As detailed above, the Rules promulgated by Defendant and OFIS prohibiting discretionary clauses in insurance policies sold in Michigan comply with the two-prong test set forth in Kentucky Ass'n. Specifically, the Rules constitute "law[s] . . . which regulate insurance" under § 1144(b)(2)(A) of ERISA, because they are specifically directed toward entities engaged in insurance and substantially affect the risk pooling arrangement between the insurer and the insured. As shown in Rush Prudential, the Rules are saved from preemption as laws regulating insurance under ERISA's savings clause. Accordingly, because there are no genuine issues of material fact, Defendant's summary judgment motion will be granted and Plaintiffs' summary judgment motion will be denied. A Judgment shall issue consistent with this Opinion.

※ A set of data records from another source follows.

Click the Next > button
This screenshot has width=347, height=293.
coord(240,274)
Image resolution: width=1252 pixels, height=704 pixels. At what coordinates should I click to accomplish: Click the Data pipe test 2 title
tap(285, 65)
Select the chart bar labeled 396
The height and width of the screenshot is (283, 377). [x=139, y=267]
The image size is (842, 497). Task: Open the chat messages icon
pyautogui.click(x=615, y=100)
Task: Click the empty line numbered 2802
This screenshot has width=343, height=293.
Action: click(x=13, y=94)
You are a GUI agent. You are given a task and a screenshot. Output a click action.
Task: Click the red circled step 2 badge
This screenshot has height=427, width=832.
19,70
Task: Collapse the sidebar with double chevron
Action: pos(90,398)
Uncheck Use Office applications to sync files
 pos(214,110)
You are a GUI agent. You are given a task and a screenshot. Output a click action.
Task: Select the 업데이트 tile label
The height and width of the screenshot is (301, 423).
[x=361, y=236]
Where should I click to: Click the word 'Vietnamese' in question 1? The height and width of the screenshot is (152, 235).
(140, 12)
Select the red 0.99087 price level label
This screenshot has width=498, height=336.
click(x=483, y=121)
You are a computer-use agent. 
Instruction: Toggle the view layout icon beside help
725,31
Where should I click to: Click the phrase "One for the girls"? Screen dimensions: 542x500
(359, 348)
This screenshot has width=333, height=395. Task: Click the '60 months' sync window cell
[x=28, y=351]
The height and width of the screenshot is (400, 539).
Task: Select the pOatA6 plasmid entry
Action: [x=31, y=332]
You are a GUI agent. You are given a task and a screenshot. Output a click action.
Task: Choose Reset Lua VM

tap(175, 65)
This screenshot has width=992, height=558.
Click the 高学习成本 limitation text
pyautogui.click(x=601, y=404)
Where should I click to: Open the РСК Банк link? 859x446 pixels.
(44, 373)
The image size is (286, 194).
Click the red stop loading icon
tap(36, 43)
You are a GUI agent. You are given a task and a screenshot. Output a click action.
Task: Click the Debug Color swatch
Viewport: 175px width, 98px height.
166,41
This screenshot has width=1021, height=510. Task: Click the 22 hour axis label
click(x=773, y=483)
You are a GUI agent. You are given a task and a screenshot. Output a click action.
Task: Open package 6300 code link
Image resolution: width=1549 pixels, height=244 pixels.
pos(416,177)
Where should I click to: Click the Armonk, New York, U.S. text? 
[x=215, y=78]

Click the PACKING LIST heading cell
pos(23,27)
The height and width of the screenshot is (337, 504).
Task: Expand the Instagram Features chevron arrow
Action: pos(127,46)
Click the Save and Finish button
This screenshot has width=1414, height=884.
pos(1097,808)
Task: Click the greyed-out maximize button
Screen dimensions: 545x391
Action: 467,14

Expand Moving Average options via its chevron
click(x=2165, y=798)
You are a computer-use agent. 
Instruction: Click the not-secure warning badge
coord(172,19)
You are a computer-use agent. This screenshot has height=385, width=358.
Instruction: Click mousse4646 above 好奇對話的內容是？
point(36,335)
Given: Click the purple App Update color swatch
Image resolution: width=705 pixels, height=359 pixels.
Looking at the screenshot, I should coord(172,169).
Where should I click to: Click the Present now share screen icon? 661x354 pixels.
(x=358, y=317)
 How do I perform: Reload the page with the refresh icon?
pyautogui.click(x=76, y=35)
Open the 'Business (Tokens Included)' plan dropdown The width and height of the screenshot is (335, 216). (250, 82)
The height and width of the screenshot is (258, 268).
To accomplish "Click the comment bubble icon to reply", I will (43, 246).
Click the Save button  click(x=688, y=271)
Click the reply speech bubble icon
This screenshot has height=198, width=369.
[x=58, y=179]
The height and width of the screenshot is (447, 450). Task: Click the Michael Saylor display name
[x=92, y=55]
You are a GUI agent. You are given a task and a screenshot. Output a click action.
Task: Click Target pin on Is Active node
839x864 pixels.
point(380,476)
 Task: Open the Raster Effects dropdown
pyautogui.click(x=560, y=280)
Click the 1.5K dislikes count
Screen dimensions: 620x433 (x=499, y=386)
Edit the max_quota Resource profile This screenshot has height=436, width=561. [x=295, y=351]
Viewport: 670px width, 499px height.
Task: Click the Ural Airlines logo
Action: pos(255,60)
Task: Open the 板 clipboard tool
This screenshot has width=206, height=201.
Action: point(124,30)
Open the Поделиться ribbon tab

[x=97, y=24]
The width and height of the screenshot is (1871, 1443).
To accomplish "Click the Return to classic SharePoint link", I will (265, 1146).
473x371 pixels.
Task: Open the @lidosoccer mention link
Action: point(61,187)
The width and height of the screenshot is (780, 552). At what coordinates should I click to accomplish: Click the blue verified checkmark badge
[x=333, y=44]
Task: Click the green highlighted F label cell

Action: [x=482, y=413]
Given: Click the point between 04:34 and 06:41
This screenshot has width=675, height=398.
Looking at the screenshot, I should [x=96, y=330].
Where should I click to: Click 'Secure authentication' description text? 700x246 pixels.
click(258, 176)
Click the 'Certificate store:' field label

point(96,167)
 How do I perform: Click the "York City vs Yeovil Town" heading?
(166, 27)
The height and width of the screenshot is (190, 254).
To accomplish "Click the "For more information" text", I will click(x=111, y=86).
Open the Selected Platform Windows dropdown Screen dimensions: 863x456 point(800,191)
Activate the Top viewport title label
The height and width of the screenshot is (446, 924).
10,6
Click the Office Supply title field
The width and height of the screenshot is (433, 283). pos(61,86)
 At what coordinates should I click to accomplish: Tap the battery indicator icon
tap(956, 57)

In accordance with the Opinion entered this date,

IT IS HEREBY ORDERED that AARP's Motion for Leave to File Amicus Curiae Brief in Support of Defendant's Motion for Summary Judgment (Dkt. No. 20) is GRANTED. IT IS FURTHER ORDERED that Plaintiffs American Council of Life Insurers, America's Health Insurance Plans, and Life Insurance Association of Michigan's Unopposed Motion for Leave to File a Reply Brief in Support of Motion for Leave to File Second Amended Complaint (Dkt. No. 35) is GRANTED. IT IS FURTHER ORDERED that Plaintiffs' Motion for Leave to File Their Second Amended Complaint (Dkt. No. 28) is DENIED as futile.

IT IS FURTHER ORDERED that Defendant Linda A. Watters' Motion for Summary Judgment (Dkt. No. 16) is GRANTED. IT IS FURTHER ORDERED that Plaintiffs' Motion for Summary Judgment (Dkt. No. 18) is DENIED. IT IS FURTHER ORDERED that this action is DISMISSED WITH PREJUDICE.